Another awareness seeps in. Primakov and his special way with rubato sounds all about breathing. Some great world religious literatures describe deity breathing life and spirit into humanity; and the music breathes life and spirit here, too. Those who might categorize Chopin as a profoundly pretty - mabe even recklessly pretty - composer (like Robert Schumann), might be shocked to find such spiritual depth seeping all through this concerto music. Suddenly I'm recalling John Keats and Ode to a Grecian Urn.



Like any regular epiphany, this unfolding comes together, right, all in uncanny time. The great slow movement of the concerto is next. Again the band does its telling, chamber-ensemble work to part the curtains in anticipation of the piano's entrance as star character. The same marvelous composer we knew in the first movement arrives again, in the second movement. The melody is now touched, now lighted with remembrance, nostalgia. All those little band solos, singing along with the piano, now sound less and less like far (let alone, stilted) musical background conversation at the other end of the room, and more like warm, friendly company, duetto. As the wonderful melody unfurls, we move from past to present, from recollection to direct assertions, alive, now. Bottom harmonies in the band add shadow three dimensional. The bell chime harmonies which point the second movement are played as finely as ever played. More directly, just themselves, all disguise however artful now drawn aside in favor of music that, as Beethoven wrote, goes out from the heart to the listening heart.



We have hardly finished being taken in confidence, than the last faster movement breaks upon us. It has plenty of sparkle, but it is in no hurry to get us out the door. The dance of this last movement is replete with a host's gratitude for our happening to care enough to visit - and linger, attentive. What could possibly be more to the point of life and art and home hearth and music, than genius shared among real friends?



Well. This disc of the Chopin piano concertos has been something, I'll tell you. I have met Chopin via many other dedicated musical interpreters; and I have been glad. This one is still yet something special, I can say. Very highly recommended. In the very best sense, A love affair with rubato."
Superior Chopin from a Young Master
Hank Drake | Cleveland, OH United States | 06/30/2009
(5 out of 5 stars)

"Vassily Primakov's performance of Chopin's Piano Concertos is the most interesting version of this coupling since Krystian Zimerman's controversial 1990s recording (Chopin: Piano Concertos Nos. 1 & 2).



Chopin's concertos are tough nuts to crack. They require a good deal of technique to pull off, yet they are not flashy in the way that, say, Liszt's Concertos are. There is the question of balancing the orchestra and piano, without getting in each others' way - a task made difficult by Chopin's orchestration. Then there are the performance issues which have been the test of Chopin players since the 19th Century. Primakov uses a good deal more Rubato than one usually hears these days, not just in the right hand as Chopin instructed but also in overall tempo. Remarkably, the structure of each movement manages to cohere. Another hazard in Chopin is the playing of fioritura, in that it can come across as meaningless passagework in some hands. But Primakov gives each note its own meaning - partly by sensitively balanced dynamics. Despite these felicities, Primakov never draws attention away from the music and his performance is in no way eccentric.

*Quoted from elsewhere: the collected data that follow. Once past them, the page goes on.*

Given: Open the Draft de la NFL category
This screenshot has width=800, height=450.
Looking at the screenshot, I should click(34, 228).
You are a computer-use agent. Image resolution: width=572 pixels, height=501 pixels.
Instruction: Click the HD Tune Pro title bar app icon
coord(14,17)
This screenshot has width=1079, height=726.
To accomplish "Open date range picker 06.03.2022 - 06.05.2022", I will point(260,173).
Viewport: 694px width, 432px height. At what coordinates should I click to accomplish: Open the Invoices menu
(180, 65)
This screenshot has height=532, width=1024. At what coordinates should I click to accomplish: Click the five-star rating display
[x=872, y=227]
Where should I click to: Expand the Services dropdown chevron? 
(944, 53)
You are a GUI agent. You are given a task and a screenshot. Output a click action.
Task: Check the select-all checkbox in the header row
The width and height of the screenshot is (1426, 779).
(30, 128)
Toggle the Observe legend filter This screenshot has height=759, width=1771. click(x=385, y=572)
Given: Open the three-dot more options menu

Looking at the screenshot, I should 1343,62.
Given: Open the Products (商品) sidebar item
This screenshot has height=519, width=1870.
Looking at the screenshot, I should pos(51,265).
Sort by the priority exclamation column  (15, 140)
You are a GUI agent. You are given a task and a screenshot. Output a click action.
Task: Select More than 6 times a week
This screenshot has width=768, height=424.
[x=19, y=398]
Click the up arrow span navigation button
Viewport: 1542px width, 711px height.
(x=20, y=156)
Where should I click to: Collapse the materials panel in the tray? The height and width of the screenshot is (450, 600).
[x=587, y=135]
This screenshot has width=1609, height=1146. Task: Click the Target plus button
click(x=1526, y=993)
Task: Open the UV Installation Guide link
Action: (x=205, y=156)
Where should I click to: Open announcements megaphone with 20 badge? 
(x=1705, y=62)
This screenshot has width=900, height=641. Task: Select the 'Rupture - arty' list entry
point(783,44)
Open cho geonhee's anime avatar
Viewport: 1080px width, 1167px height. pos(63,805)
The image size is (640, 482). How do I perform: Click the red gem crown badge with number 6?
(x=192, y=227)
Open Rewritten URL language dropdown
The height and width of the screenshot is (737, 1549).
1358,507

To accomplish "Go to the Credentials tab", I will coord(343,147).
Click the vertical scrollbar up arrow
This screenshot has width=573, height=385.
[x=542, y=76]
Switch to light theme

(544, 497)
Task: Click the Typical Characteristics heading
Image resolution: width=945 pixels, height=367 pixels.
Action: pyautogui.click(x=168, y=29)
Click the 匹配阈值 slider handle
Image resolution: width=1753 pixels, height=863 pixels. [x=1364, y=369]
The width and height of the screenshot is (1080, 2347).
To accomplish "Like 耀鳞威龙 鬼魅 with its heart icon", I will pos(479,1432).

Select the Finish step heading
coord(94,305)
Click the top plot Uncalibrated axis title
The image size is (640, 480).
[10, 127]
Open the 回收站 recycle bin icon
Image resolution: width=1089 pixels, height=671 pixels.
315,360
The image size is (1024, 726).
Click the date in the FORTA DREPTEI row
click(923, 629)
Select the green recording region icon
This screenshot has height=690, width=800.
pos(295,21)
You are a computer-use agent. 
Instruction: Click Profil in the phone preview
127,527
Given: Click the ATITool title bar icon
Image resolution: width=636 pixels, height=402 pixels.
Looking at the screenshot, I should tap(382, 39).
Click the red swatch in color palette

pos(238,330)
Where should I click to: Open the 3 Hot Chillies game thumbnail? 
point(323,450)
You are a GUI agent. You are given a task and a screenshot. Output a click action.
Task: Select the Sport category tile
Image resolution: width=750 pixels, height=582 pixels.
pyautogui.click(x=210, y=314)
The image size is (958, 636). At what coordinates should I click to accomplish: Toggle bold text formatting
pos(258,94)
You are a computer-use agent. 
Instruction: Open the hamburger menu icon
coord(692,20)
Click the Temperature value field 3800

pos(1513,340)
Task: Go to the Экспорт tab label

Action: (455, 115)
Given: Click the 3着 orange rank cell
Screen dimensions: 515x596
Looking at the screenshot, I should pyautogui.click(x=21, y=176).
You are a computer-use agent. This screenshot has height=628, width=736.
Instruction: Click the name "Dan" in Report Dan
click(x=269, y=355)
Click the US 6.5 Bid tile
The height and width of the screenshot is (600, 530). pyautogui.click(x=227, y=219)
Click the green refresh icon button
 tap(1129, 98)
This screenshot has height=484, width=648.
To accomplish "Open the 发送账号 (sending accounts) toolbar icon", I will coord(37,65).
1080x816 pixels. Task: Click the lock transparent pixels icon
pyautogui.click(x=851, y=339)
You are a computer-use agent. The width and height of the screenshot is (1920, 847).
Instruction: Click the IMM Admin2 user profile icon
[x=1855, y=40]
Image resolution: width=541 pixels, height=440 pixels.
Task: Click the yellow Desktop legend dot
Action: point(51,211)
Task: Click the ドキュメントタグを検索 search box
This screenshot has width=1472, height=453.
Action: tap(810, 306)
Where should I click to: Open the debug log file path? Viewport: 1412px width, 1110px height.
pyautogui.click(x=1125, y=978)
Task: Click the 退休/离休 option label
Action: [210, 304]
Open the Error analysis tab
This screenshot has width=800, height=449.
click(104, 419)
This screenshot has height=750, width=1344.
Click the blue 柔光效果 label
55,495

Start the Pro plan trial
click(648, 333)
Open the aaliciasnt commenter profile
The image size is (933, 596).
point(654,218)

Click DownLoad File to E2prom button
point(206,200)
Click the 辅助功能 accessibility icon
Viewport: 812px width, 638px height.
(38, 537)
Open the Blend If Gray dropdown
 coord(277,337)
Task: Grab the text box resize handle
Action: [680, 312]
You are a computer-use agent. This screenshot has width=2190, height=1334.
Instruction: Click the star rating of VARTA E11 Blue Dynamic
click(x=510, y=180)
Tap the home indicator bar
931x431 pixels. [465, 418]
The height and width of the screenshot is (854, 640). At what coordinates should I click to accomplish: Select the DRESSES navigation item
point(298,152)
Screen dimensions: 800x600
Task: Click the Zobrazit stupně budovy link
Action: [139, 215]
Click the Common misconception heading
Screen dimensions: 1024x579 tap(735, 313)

Primakov sensibly plays these works in chronological order - in other words, he plays No. 2 first, since it was composed before No. 1. The Odense [Denmark] Symphony Orchestra under Paul Mann provides an excellent accompaniment. By the way, unlike Arthur Rubinstein's various recordings, both concertos are offered here without cuts.



The recorded sound is excellent. The piano is in perfect balance with the orchestra, and the various sections of the orchestra are placed in natural perspective."